Search code examples
javaaws-sdkamazon-dynamodb-streamsamazon-kcl

When AWS KCL processRecords is failed, how to "mark" that the records should be reprocessed?


I'm working with AWS DynamoStream which his API is based on the AWS KCL.

In cases I received records which I failed to process and I want those records to be available later to allow reprocessing of them. For instance I'm trying to save them to a remote DB and I experience network issues sometime.

My questions are:

  1. Can I use the Checkpointer in some way to indicate I Didn't handled the records?
  2. Should I just avoid executing Checkpointer.checkpoint()? will it have any effect if I still use it in the next call of processRecords?
  3. Is there maybe any exception I may use for that purpose?

Solution

  • KCL does not provide this sort of built-in redrive mechanism - once processRecords returns (whether it threw an exception or returned successfully), it considers those records as processed and moves on, even if internally it failed.

    If you want to reprocess some records at a later point, you need to capture those records and store them somewhere else for reprocessing attempt later (with the obvious caveat that they won't be processed in order from the rest of the stream).

    The simplest solution for this is to have your record processor logic identify the failed records (before returning to KCL) and send them to an SQS queue. Then, the records aren't lost, and they're available for processing at your leisure (or by another process consuming the SQS queue, possibly with a DLQ mechanism for handling repeated failures / give-up scenarios).

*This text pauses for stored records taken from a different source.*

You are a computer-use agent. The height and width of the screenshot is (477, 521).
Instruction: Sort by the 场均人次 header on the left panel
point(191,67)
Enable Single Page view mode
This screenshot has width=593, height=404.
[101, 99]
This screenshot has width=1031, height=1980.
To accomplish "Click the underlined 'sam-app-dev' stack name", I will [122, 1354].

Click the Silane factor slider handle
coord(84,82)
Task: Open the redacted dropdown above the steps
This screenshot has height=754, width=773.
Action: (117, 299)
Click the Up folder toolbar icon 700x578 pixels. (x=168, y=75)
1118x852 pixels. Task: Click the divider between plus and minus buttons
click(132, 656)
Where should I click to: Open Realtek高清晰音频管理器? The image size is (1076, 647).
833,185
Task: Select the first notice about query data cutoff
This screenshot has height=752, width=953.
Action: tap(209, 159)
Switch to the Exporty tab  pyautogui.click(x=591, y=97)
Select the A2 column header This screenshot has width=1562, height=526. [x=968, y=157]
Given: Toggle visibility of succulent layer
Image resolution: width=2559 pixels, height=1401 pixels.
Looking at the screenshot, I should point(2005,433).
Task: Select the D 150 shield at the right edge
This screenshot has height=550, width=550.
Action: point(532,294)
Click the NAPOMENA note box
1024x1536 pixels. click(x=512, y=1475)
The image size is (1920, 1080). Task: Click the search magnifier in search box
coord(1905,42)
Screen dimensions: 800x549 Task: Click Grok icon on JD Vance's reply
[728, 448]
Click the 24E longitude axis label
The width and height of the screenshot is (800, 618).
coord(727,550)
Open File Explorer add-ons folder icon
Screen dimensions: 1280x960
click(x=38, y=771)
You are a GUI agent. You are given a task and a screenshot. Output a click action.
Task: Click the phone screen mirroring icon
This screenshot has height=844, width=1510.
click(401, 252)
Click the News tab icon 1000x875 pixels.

    To answer your specific questions:

    1. Nope. Checkpointing just says "I've got this far, don't look at things before the checkpoint"
    2. Think of checkpointing like a global state. Once it's set, it encompasses everything that came before it. You also don't need to checkpoint every call to processRecords - you might do it every X seconds, or every Y records, etc.
    3. Not at KCL level - you could use a special exception type internally, and catch that at your outer level of processRecords just before you return to Kinesis. Or you could just catch all exceptions - it's up to you and how specific you want to be with your redrive logic.